Some 60% of over-65s would consider moving to a bungalow, according to research by McCarthy & Stone.
This number – equivalent to 7.2 million people – represents a 6% increase in demand in the last year, showing the growing appeal of low-storey housing in later life. Some 65% (or 8 million) over-65s also support the building of bungalows built and managed exclusively for occupation by older people.
McCarthy & Stone says this appetite for bungalows is down to three main factors: the desire to live on one level (70%), being easier to maintain (50%) and being much better suited to retirees (49%).
However, despite their overwhelming popularity, the approximate number of bungalows that have ever been built in the UK is comparatively small at two million.

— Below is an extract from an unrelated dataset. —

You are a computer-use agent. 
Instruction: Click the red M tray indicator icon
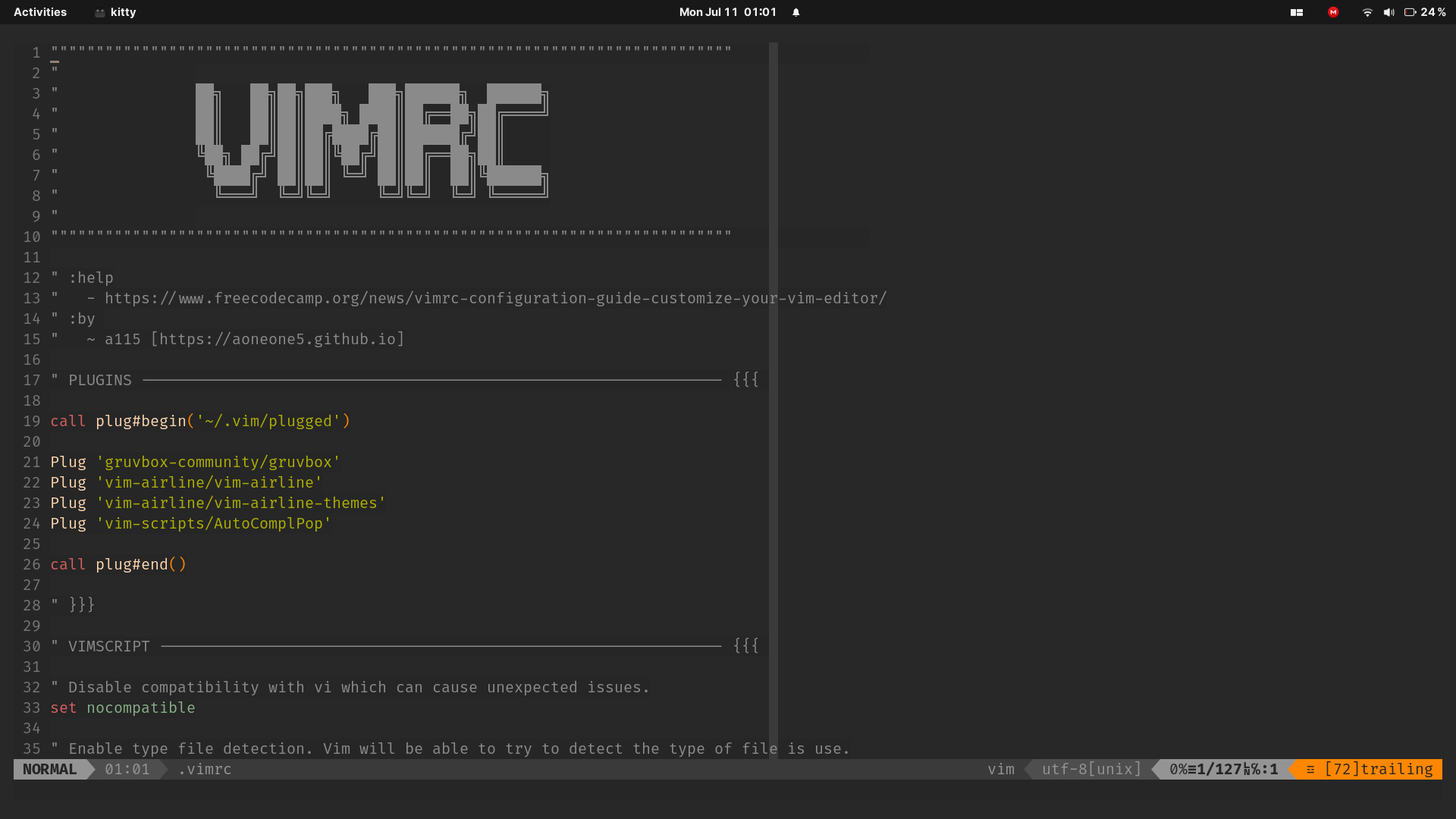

Only 15% of all new homes were bungalows in 1987, which fell to 3.5% in 2007 and just 2% in 2018.
In light of this, the developer currently has a pipeline of 254 bungalows across 17 sites within its retirement communities. Bungalows are currently for sale at sites in Buntingford, Hadleigh and Wymondham, and other schemes are presently being pursued through the planning process.
Demand for these bungalows has been consistently high, with all bungalows at sites in Chipping Norton and Shrewsbury already sold out and just three remaining across Buntingford and Wymondham sites.
In the last two years, the company has sold around 60 bungalows.
John Tonkiss, chief executive of McCarthy & Stone, comments: “Bungalows are increasingly popular amongst older generations and should be a consideration for any drive to build more suitable housing. They are easier to maintain, are built with older people in mind and help maintain independence for longer.”
“Housing like this not only brings a host of health and other benefits to older people, it also helps free up under-utilised family homes for younger generations. This shift can play a major part in helping solve the UK's housing crisis.”
McCarthy & Stone believes that while planning guidance for older people’s housing has recognised the growing need to provide more housing suitable for older people’s needs, it is only the first step in the reform process.
As such, it would like to see current planning legislation reconsidered to help cater for the increasing market demand for housing designed specifically for older people. This could be in the form of proactive policies, such as the allocation of age-restricted bungalow-only sites in Local Plans.